Des conducteurs connectés pour mieux gérer des flottes de bus

Pou­voir con­sul­ter en temps réel les horaires de son bus sur son télé­phone ou à l’ar­rêt, voilà qui sem­ble aujour­d’hui presque indis­pens­able. Prob­lème, les équipements exis­tants sont lourds et chers, ne per­me­t­tant pas aux petites com­pag­nies exploitantes de s’équiper. C’est alors que Gré­goire Pif­fault et son asso­cié ont eu une idée sim­ple mais géniale : équiper les chauf­feurs de bus de smart­phones munis d’une appli­ca­tion per­me­t­tant de les localis­er.
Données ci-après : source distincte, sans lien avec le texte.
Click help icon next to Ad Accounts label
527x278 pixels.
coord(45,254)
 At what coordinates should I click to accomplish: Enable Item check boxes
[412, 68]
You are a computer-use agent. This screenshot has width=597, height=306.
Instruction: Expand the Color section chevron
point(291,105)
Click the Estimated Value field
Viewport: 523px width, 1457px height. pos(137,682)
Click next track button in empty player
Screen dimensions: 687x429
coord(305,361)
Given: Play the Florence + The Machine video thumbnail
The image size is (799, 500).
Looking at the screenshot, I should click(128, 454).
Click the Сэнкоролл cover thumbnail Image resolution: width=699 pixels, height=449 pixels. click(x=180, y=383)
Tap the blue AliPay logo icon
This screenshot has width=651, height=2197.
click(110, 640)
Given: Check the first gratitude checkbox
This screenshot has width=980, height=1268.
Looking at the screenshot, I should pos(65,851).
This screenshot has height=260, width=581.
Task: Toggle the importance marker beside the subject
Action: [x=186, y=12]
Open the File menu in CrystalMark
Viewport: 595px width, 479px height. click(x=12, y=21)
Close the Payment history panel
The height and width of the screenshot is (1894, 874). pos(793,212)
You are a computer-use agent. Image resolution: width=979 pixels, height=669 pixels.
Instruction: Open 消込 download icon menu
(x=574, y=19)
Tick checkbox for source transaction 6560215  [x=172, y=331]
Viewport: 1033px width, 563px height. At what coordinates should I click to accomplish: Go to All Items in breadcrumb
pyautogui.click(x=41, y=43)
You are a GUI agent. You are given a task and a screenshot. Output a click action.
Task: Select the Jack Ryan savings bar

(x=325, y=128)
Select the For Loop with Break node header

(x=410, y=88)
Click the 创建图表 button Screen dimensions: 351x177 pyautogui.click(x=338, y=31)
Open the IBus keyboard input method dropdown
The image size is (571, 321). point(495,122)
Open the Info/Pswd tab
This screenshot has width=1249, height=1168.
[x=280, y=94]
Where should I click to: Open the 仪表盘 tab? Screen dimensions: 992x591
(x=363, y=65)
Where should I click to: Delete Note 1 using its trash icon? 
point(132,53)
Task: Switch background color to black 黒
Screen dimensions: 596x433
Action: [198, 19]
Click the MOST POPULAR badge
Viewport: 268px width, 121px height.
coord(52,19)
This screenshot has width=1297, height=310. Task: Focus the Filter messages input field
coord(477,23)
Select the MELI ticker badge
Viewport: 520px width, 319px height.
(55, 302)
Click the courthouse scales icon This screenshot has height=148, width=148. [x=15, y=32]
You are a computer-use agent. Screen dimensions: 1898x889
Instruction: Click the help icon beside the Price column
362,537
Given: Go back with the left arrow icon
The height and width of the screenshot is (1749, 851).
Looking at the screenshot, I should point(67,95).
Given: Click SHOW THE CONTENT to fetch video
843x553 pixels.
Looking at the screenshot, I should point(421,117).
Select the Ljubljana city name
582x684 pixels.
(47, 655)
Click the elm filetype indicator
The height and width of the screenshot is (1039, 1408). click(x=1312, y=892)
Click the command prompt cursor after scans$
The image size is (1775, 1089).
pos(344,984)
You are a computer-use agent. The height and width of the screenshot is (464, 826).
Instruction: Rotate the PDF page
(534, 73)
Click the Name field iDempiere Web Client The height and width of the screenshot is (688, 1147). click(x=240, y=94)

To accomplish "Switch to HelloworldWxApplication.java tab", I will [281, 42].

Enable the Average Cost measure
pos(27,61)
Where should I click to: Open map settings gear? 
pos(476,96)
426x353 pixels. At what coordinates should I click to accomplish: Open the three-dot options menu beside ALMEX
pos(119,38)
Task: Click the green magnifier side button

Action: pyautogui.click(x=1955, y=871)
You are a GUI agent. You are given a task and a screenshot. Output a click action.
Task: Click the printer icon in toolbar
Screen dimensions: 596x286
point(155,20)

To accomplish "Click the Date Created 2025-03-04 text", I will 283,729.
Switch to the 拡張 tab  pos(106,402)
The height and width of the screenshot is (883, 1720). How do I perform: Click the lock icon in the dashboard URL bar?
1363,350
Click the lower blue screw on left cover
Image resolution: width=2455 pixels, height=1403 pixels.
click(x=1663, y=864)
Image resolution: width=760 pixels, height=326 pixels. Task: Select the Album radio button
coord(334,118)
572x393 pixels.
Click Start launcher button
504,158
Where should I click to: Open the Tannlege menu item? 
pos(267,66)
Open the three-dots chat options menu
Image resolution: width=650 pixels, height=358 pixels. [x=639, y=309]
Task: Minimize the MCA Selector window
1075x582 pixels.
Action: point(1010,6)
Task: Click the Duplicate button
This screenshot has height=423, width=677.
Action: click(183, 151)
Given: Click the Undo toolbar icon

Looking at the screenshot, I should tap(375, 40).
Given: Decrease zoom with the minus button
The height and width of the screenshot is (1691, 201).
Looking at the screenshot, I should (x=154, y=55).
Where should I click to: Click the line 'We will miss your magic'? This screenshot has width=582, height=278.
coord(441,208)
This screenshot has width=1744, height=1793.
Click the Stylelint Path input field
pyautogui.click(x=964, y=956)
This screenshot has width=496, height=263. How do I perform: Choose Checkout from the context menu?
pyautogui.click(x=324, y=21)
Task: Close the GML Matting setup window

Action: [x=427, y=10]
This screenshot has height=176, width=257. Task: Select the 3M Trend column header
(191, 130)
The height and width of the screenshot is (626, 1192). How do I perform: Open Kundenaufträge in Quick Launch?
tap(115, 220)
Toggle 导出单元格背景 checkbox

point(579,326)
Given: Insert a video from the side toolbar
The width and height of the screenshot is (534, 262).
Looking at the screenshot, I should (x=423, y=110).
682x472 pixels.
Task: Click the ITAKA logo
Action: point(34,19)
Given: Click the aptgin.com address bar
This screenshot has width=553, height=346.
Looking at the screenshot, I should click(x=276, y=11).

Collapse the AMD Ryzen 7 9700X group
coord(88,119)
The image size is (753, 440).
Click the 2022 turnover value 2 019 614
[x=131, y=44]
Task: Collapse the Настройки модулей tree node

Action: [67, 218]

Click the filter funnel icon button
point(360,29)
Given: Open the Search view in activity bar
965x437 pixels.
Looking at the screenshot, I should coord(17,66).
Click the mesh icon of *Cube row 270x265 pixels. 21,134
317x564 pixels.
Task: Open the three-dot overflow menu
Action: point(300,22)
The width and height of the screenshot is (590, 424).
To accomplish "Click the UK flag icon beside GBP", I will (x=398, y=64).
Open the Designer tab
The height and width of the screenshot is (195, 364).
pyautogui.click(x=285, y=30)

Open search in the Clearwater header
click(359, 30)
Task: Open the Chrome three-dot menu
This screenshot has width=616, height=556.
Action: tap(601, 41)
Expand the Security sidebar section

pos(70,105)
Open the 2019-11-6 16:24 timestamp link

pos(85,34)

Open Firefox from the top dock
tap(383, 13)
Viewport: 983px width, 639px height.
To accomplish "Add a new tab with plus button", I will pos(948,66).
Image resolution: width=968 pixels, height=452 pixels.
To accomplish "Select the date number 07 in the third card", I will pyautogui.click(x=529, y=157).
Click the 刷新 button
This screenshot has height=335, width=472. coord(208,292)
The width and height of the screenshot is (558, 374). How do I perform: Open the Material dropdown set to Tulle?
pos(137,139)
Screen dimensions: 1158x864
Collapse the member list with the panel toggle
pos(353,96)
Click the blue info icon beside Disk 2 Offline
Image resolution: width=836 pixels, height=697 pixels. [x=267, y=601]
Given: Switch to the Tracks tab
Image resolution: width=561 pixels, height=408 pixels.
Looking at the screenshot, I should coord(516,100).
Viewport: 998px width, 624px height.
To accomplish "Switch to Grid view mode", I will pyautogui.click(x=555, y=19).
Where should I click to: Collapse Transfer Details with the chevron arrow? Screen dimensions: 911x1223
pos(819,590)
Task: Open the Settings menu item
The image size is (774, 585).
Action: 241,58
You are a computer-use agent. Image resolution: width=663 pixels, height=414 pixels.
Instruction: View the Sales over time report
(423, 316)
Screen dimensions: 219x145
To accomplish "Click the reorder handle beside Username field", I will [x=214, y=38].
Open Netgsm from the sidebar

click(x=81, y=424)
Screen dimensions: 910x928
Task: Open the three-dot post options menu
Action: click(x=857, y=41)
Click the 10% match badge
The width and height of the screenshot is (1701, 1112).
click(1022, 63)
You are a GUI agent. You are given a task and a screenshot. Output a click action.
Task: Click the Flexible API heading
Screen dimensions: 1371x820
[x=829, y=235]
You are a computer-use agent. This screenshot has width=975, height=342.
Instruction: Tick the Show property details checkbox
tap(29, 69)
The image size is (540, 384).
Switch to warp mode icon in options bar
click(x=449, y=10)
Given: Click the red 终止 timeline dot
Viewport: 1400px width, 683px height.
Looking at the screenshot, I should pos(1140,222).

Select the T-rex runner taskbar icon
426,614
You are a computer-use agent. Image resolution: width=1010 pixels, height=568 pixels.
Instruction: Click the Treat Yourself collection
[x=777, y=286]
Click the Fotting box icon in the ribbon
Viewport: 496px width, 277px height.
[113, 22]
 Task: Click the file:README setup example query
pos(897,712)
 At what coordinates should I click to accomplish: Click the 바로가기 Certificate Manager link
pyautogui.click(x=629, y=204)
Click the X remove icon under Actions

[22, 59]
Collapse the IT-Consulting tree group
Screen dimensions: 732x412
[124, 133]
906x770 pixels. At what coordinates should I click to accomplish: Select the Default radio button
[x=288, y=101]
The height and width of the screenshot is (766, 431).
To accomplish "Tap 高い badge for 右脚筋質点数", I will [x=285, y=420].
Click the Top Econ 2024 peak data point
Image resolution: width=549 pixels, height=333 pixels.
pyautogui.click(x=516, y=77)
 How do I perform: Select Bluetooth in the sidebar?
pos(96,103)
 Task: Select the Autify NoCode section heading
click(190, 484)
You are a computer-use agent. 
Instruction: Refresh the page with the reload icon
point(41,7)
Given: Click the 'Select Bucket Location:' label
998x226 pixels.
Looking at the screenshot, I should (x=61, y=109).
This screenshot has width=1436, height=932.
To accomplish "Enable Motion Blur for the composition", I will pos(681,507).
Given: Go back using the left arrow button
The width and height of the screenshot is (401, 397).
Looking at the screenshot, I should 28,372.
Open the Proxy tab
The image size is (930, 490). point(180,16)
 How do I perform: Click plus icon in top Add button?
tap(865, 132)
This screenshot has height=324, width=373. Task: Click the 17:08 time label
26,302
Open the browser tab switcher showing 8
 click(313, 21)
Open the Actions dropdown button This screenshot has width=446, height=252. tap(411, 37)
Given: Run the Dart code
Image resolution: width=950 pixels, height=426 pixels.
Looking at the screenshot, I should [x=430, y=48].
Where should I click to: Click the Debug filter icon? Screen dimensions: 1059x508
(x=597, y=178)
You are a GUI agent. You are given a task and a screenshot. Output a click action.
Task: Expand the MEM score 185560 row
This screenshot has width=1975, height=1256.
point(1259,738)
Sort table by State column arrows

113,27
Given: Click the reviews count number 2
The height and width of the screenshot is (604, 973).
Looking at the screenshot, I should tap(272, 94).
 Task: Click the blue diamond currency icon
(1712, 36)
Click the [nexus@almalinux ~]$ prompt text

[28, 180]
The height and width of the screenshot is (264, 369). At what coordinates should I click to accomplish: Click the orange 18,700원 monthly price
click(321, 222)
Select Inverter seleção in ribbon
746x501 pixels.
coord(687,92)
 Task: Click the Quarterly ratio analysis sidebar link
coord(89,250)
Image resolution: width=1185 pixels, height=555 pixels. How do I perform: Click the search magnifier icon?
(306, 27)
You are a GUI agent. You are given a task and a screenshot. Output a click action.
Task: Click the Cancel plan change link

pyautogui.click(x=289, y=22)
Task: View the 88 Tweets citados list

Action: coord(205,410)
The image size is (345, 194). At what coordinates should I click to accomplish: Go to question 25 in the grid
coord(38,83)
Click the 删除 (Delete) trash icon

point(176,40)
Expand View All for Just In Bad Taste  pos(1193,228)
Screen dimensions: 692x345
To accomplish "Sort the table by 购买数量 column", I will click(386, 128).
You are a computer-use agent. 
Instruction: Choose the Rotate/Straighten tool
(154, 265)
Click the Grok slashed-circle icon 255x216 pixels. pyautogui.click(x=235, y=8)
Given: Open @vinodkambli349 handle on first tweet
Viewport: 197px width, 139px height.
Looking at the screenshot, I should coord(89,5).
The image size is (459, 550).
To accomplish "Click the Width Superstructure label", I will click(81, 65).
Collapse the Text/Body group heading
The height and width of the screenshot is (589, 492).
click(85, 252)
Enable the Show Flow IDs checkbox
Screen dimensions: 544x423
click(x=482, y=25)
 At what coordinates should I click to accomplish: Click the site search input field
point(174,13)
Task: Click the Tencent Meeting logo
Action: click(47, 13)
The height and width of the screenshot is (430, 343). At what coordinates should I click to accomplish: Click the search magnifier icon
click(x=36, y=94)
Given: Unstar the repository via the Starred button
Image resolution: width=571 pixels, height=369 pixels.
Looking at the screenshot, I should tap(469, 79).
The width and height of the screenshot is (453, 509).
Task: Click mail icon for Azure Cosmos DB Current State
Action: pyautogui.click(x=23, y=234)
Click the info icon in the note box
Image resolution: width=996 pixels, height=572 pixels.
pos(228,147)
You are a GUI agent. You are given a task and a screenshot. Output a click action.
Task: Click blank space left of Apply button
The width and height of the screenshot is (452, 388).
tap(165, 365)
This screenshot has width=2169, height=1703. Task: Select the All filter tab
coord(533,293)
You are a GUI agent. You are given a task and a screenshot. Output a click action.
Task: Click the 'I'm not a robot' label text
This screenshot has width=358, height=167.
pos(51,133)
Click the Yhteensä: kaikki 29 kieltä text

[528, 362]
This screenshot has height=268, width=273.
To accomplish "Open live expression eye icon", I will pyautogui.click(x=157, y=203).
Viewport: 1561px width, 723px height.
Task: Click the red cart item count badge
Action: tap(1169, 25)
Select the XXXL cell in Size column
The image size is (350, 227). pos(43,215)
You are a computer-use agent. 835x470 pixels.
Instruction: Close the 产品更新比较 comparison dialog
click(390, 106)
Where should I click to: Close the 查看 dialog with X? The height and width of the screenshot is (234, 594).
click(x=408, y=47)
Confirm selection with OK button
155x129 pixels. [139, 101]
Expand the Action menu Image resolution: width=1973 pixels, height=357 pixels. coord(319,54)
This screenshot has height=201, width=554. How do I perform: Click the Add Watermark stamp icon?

Tout simplement.

C’est alors qu’ils tra­vail­laient tous les deux pour Sys­tra, une grande entre­prise de trans­port en com­mun, que Gré­goire Pif­fault, diplômé en Génie des Sys­tèmes Urbains en 2008, et Nico­las Jaulin, s’aperçoivent que les sys­tèmes exis­tant néces­si­tent entre autre l’installation de matériel lourd dans les bus. “Ce qui fait qu’au­jour­d’hui, les trois quarts des com­pag­nies n’ont pas de sys­tème de suivi, analyse Gré­goire. Nous nous sommes alors dit que les nou­velles tech­nolo­gies per­me­t­taient d’of­frir les même fonc­tion­nal­ités, tout en étant beau­coup plus sim­ples et économiques.”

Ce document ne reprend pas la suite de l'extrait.